■ TASK REQUIREMENTS
Output every line of the items below as a numbered list, skipping any blank lines and leaving the pictures out.

(Entries drawn from a collection)
========================================

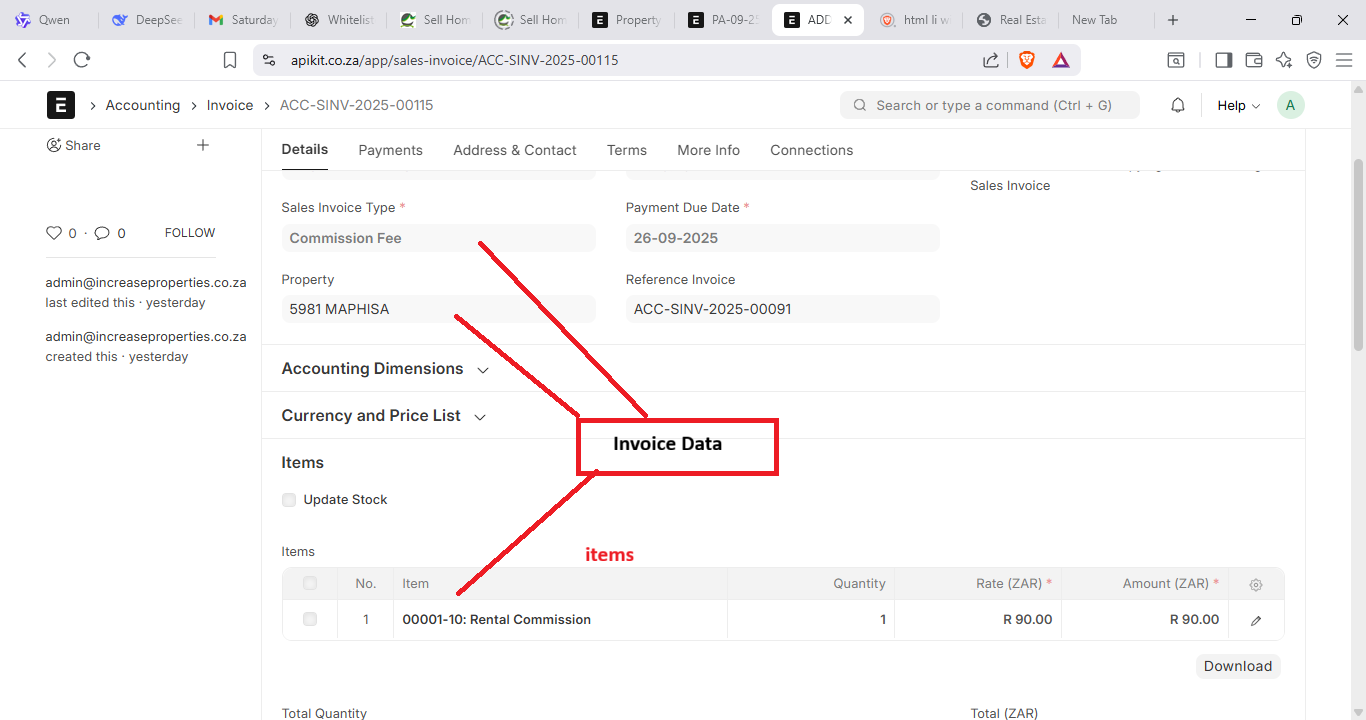Screen dimensions: 1366x720
Task: Click the Download button below the items table
Action: [x=1237, y=666]
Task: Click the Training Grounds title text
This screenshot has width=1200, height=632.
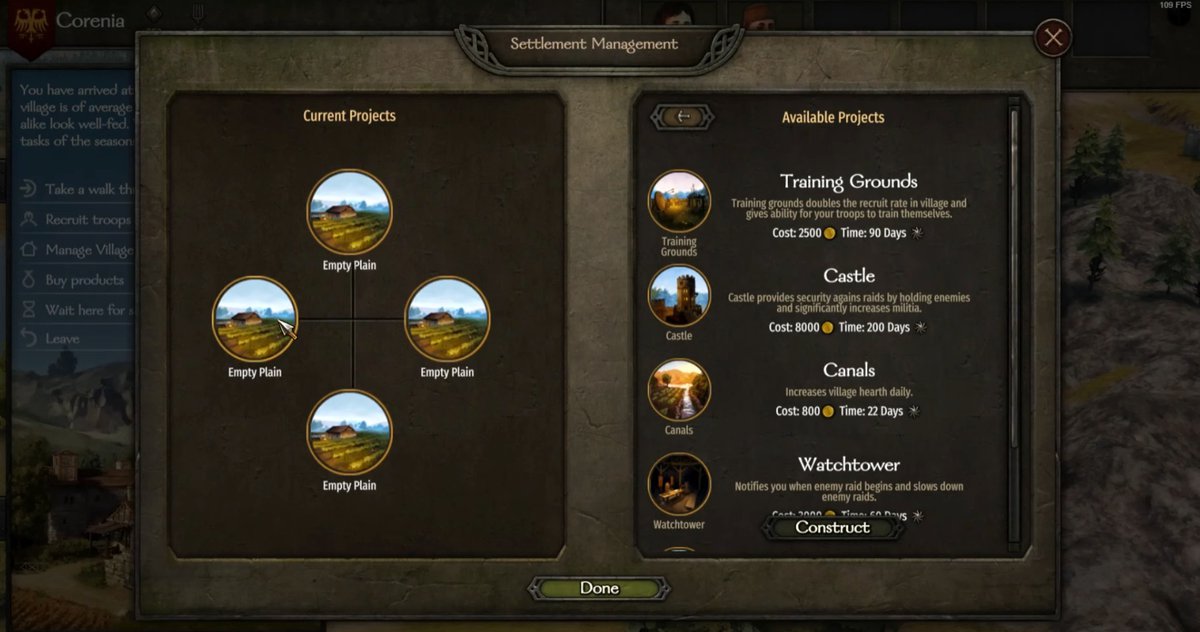Action: pyautogui.click(x=849, y=181)
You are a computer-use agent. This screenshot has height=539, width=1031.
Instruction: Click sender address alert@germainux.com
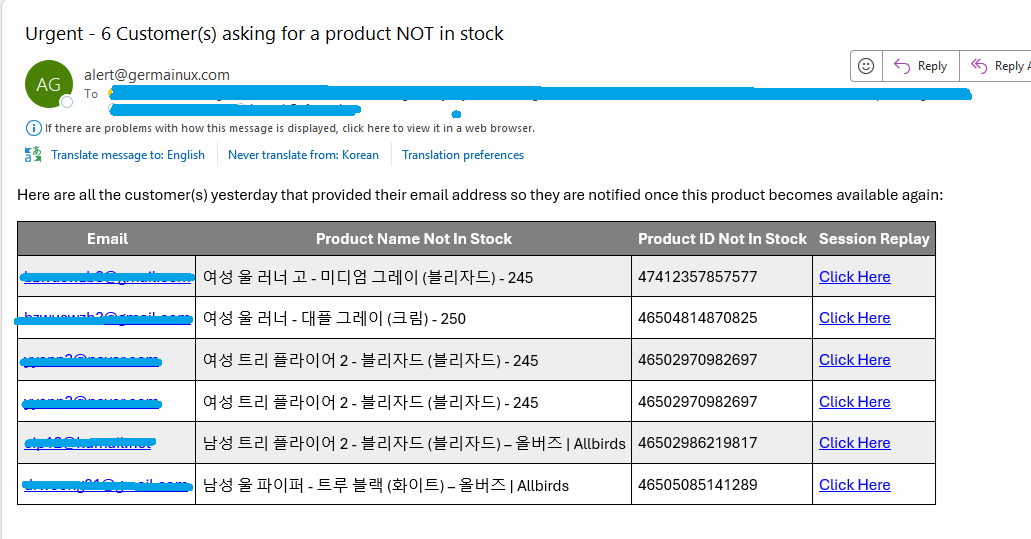(157, 75)

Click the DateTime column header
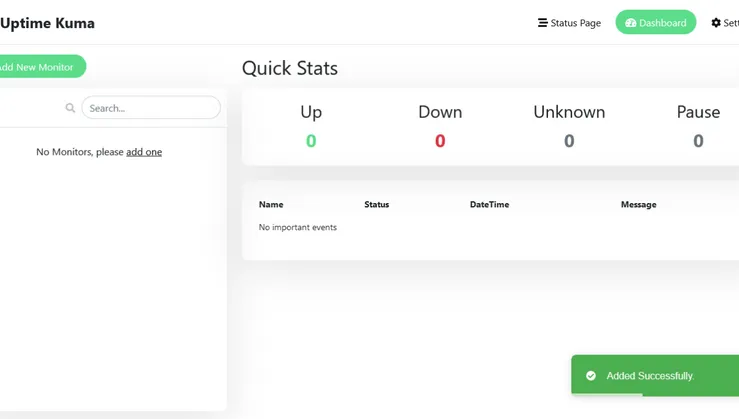489,204
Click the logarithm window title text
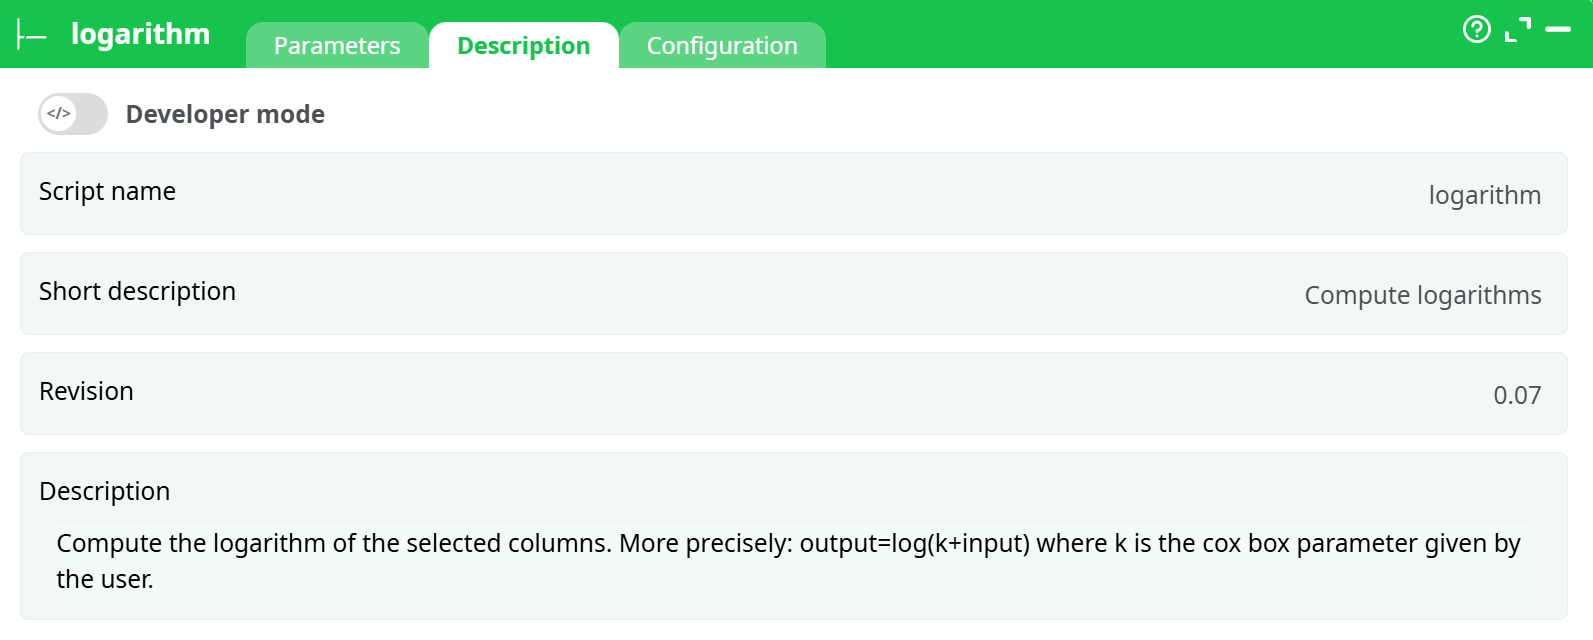The height and width of the screenshot is (640, 1593). pos(140,33)
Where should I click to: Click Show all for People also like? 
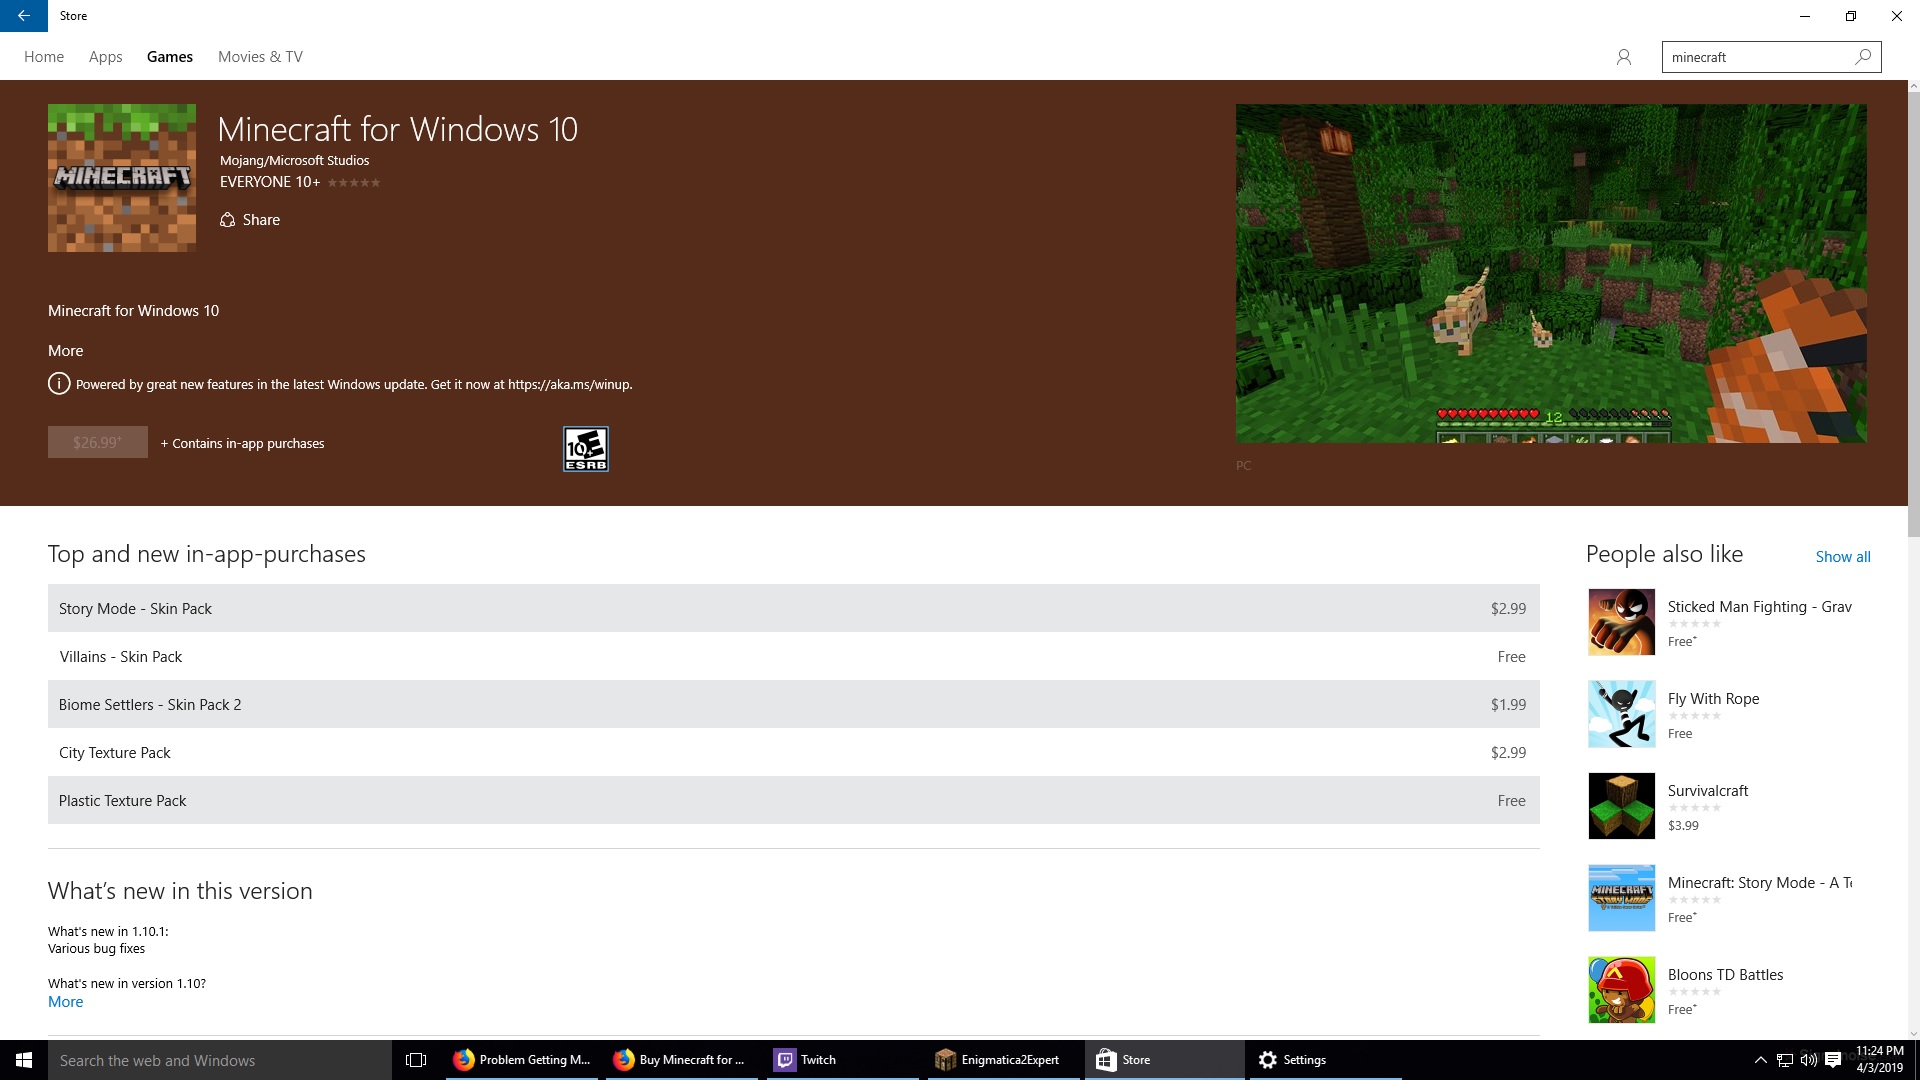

========================================

■ OUTPUT FOR THIS TASK
1. Screen dimensions: 1366x720
2. Task: Click the Download button below the items table
3. Action: [x=1237, y=666]
4. Task: Click the Training Grounds title text
5. This screenshot has width=1200, height=632.
6. Action: pyautogui.click(x=849, y=181)
7. You are a computer-use agent. This screenshot has height=539, width=1031.
8. Instruction: Click sender address alert@germainux.com
9. (157, 75)
10. Click the DateTime column header
11. 489,204
12. Click the logarithm window title text
13. The height and width of the screenshot is (640, 1593). pos(140,33)
14. Where should I click to: Click Show all for People also like? 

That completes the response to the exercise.